Against overuse of the Gini coefficient
2021 Jul 29
See all posts
Against overuse of the Gini coefficient
Special thanks to Barnabe Monnot and Tina Zhen for feedback and
review
The Gini
coefficient (also called the Gini index) is by far the most popular
and widely known measure of inequality, typically used to measure
inequality of income or wealth in some country, territory or other
community. It's popular because it's easy to understand, with a
mathematical definition that can easily be visualized on a graph.
However, as one might expect from any scheme that tried to reduce
inequality to a single number, the Gini coefficient also has its limits.
This is true even in its original context of measuring income and wealth
inequality in countries, but it becomes even more true when the Gini
coefficient is transplanted into other contexts (particularly:
cryptocurrency). In this post I will talk about some of the limits of
the Gini coefficient, and propose some alternatives.
What is the Gini coefficient?
The Gini
coefficient is a measure of inequality introduced by Corrado Gini in
1912. It is typically used to measure inequality of income and wealth of
countries, though it is also increasingly being used in other
contexts.
There are two equivalent definitions of the Gini coefficient:
Area-above-curve definition: draw the graph of a
function, where \(f(p)\) equals the
share of total income earned by the lowest-earning portion of the
population (eg. \(f(0.1)\) is the share
of total income earned by the lowest-earning 10%). The Gini coefficient
is the area between that curve and the \(y=x\) line, as a portion of the whole
triangle:
Average-difference definition: the Gini coefficient
is half the average difference of incomes between each all possible
pairs of individuals, divided by the mean income.
For example, in the above example chart, the four incomes are
[1, 2, 4, 8]
, so the 16 possible differences are
[0, 1, 3, 7, 1, 0, 2, 6, 3, 2, 0, 4, 7, 6, 4, 0]
. Hence the
average difference is 2.875 and the mean income is 3.75, so Gini = \(\frac{2.875}{2 * 3.75} \approx
0.3833\).
It turns out that the two are mathematically equivalent (proving this
is an exercise to the reader)!
What's wrong with the
Gini coefficient?
The Gini coefficient is attractive because it's a reasonably simple
and easy-to-understand statistic. It might not look simple, but
trust me, pretty much everything in statistics that deals with
populations of arbitrary size is that bad, and often much worse. Here,
stare at the formula of something as basic as the standard
deviation:
\(\sigma = \frac{\sum_{i=1}^n x_i^2}{n} -
(\frac{\sum_{i=1}^n x_i}{n})^2\)
And here's the Gini:
\(G = \frac{2 * \sum_{i=1}^n i*x_i}{n *
\sum_{i=1}^n x_i} - \frac{n+1}{n}\)
It's actually quite tame, I promise!
So, what's wrong with it? Well, there are lots of things wrong with
it, and people have written
lots of articles
about various
problems with the Gini coefficient. In this article, I will focus on
one specific problem that I think is under-discussed about the Gini as a
whole, but that has particular relevance to analyzing inequality in
internet communities such as blockchains. The Gini coefficient
combines together into a single inequality index two problems that
actually look quite different: suffering due to lack of resources and
concentration of power.
To understand the difference between the two problems more clearly,
let's look at two dystopias:
- Dystopia A: half the population equally shares all
the resources, everyone else has none
- Dystopia B: one person has half of all the
resources, everyone else equally shares the remaining half
Here are the Lorenz curves (fancy charts like we saw above) for both
dystopias:
Clearly, neither of those two dystopias are good places to live.

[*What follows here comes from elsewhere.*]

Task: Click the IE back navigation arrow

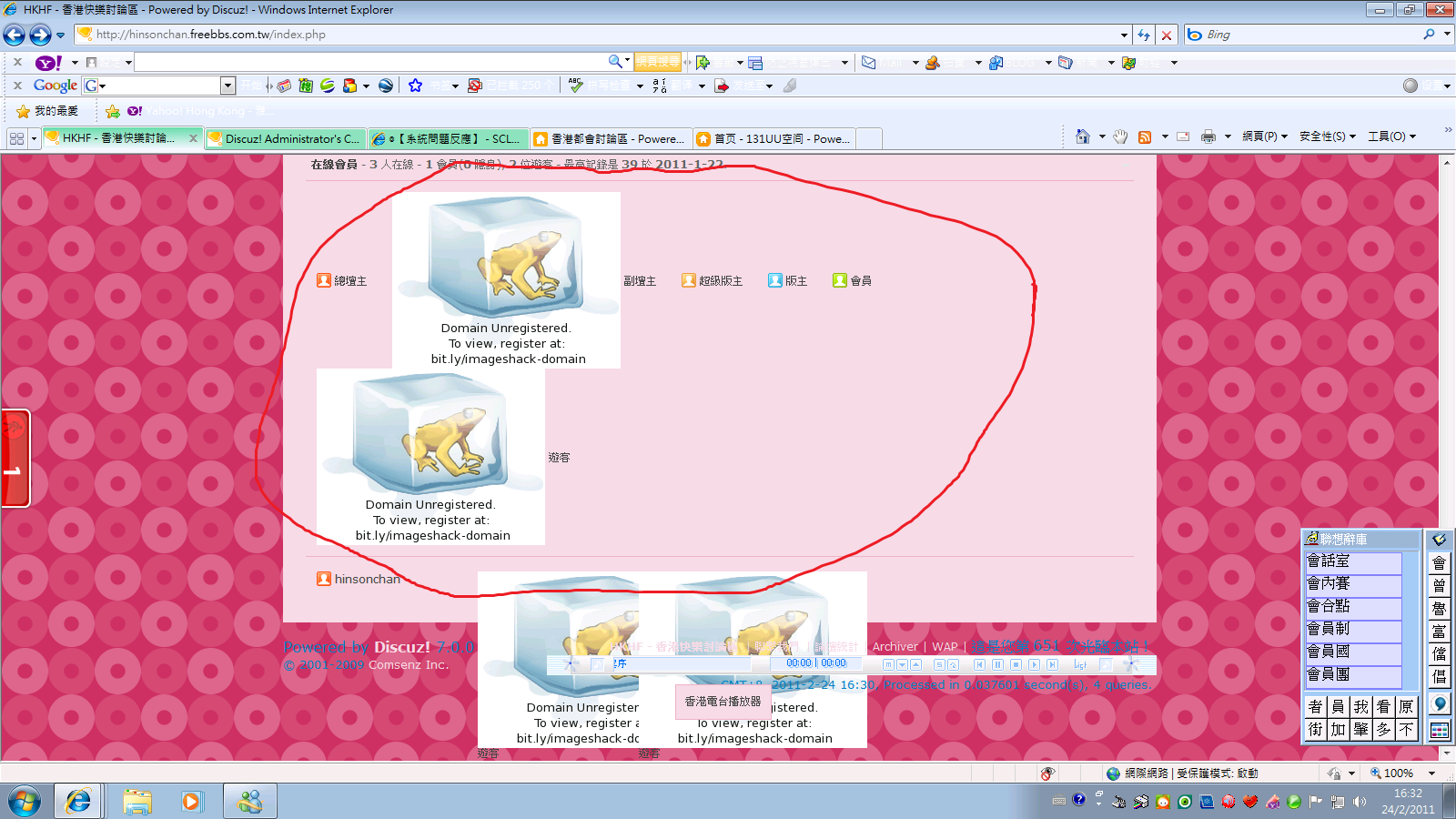Action: (15, 35)
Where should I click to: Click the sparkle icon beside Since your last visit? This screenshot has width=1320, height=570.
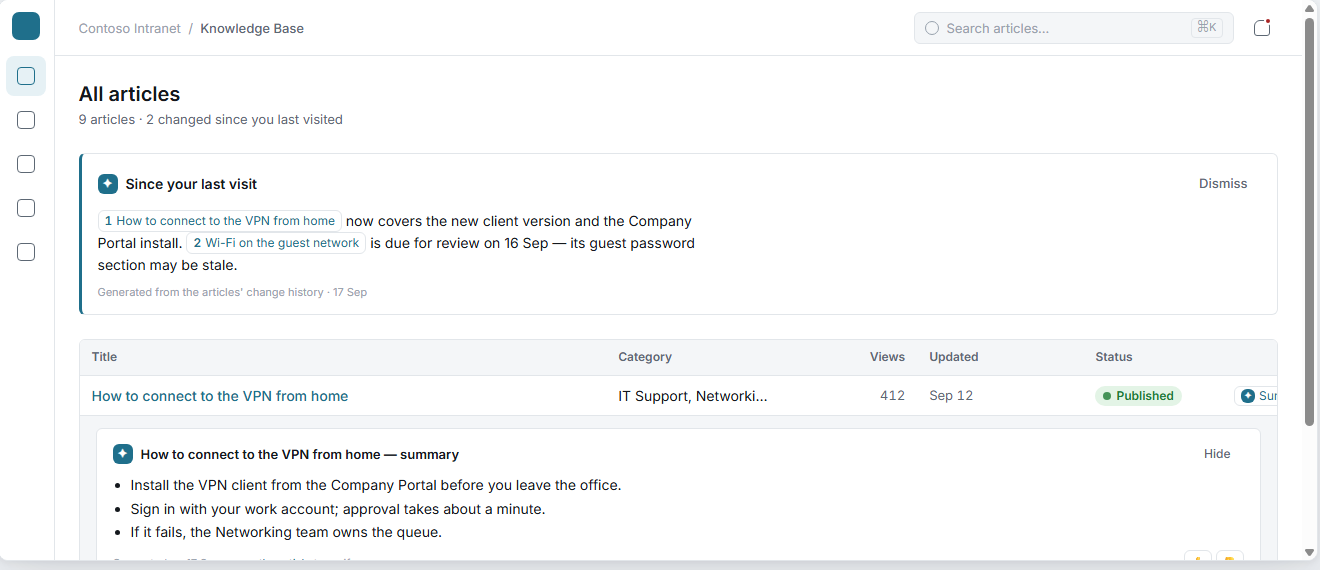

But they are not-very-nice places to live in very different
ways. Dystopia A gives each resident a coin flip between
unthinkably horrific mass starvation if they end up on the left half on
the distribution and egalitarian harmony if they end up on the right
half. If you're Thanos, you might
actually like it! If you're not, it's worth avoiding with the strongest
force. Dystopia B, on the other hand, is Brave New World-like: everyone
has decently good lives (at least at the time when that snapshot of
everyone's resources is taken), but at the high cost of an extremely
undemocratic power structure where you'd better hope you have a good
overlord. If you're Curtis Yarvin,
you might actually like it! If you're not, it's very much worth avoiding
too.
These two problems are different enough that they're worth analyzing
and measuring separately. And this difference is not just theoretical.
Here is a chart showing share of total income earned by the bottom 20%
(a decent proxy for avoiding dystopia A) versus share of total income
earned by the top 1% (a decent proxy for being near dystopia B):
Sources: https://data.worldbank.org/indicator/SI.DST.FRST.20
(merging 2015 and 2016 data) and http://hdr.undp.org/en/indicators/186106.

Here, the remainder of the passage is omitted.